Me apresuro a aclarar que no considero este asunto una cuestión exclusivamente religiosa. La experiencia en otros lares y en varios continentes da para asegurar que pueblo que da la espalda a su memoria y a sus esencias, pueblo que se la pega contra los acantilados del tiempo.
Si uno fuera supersticioso, cosa que no es aunque meigas haberlas haylas, tendería a creer que a los malagueños se nos metió el bajío hace exactamente ciento dieciocho años. Esa fecha, 1887, alguien (o álguienes) consideró que el cuarto centenario de la toma de Málaga por los Reyes Católicos era una buena ocasión para desterrar de nuestros usos y costumbres la tradición más antigua y sólida de toda Andalucía, la única que de verdad había sobrevivido a la dominación musulmana sin altibajos. Ese alguien, o álguienes, aceptó como válido y como única verdad el exabrupto de Guillén Robles (un historiador poco riguroso que, sin embargo, goza entre nosotros de veneración inmerecida), que con una interpretación errónea del himno que cantaban los trescientos cristianos malagueños cuando llegaron Fernando e Isabel, afirmó con rotundidad que Ciriaco y Paula eran ¿tunecinos!

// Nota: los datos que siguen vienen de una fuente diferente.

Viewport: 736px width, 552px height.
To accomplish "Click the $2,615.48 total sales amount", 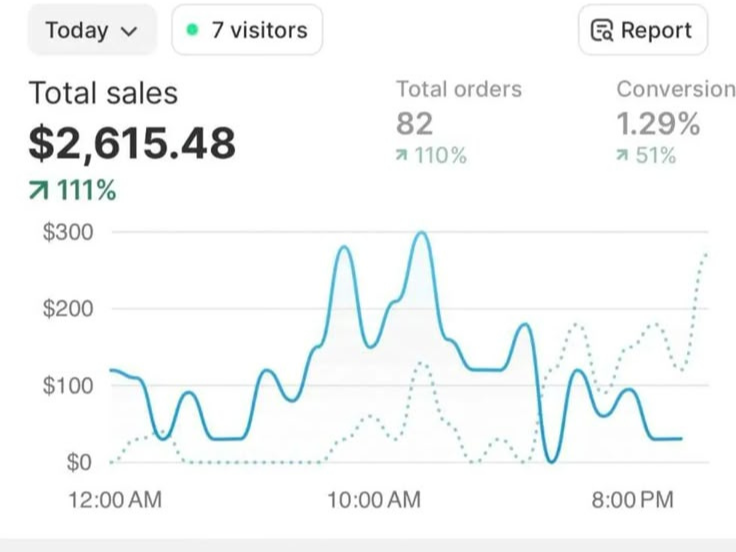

La Iglesia se apresuró a desmentirlo, pero él se quedó tan campante. Lamentablemente, el efecto de su afirmación fue como el de la penicilina. Pervivieron los anticuerpos antimartiricos y cierta sociedad malagueña no muy consciente de lo que hacía decidió borrar 16 siglos de tradición, 1.600 años de historia. Empezaron por descafeinar la que había sido desde 1507 la fiesta mayor de Málaga, para convertirse pronto, y durante casi tres siglos, en la feria más famosa de España y por ello es por lo que se bailan malagueñas en varias regiones, como Murcia y Canarias, y también al otro lado del Atlántico, en Cuba, Venezuela y México. Y acabaron por descafeinarla del todo inventándose unos festejos de agosto que ya vemos a cuán altas cotas de originalidad, influencia malagueña y difusión internacional han conducido.
Más adelante, fueron borrando referencias a los Martiricos, de modo que modernamente, hay inclusive articulistas famosos que ignoran que nuestros patronos, los únicos patronos -no depuestos- de la ciudad de Málaga, son los santos Ciriaco y Paula.
Como uno no es supersticioso, no cree que tuviera nada que ver con el desdén hacia nuestros lares que, inmediatamente después del exabrupto, la filoxera se comiera la mitad de la economía malagueña; que las acererías de Heredia, una vez arrasados todos nuestros bosques, se fueran a pique; que las holandas de los Larios fueran desterradas de los mercados por los chicos del Llobregat; que viniera la riá de 1907. Y ¿para qué seguir? Como uno es racionalista y considera inapropiado dejarse impresionar por tantas coincidencias, acepta que tal vez se trate de un malbajío puramente racional y unos duendes con corbata de ejecutivos de gran almacén.
Según aquel himno que heroicamente conservaron los trescientos cristianos que sobrevivían en la Málaga musulmana en 1487, y según sus tradiciones orales, los Martiricos fueron lapidados y luego quemados en la confluencia del Guadalmedina con el Arroyo de los Ángeles. De ahí que el parque vecino se denomine «Martiricos». Según el mismo himno, fue en 303 (cuando ya existía un obispado en Málaga, mucho antes de que Granada, nuestra capital eclesiástica, fuese fundada) o 305 cuando esos hermosos jóvenes llamados Ciriaco y Paula decidieron desobedecer a un tal Silvano, negándose a adorar a Juno para persistir cabezonamente arrodillándose ante la cruz.
Diecisiete siglos justitos y cabales. Mil setecientos años de la más vieja y persistente tradición de toda Andalucía. Diecisiete siglos que hubieran debido valer para un año de conmemoración, de celebraciones, de inauguraciones y de fastos, que habrían podido traer a la ciudad muchos más beneficios que ciertos proyectos inverosímiles.
Pero es que alguien «desaparició» oficialmente la fiesta hace algunos años. Y tal como vemos el devenir de las cosas, y a pesar de que Ciriabo y Paula siguen figurando sobre una almena de Gibralfaro en nuestro escudo oficial, parece que alguien los hubiera despeñados de lo alto de la torre.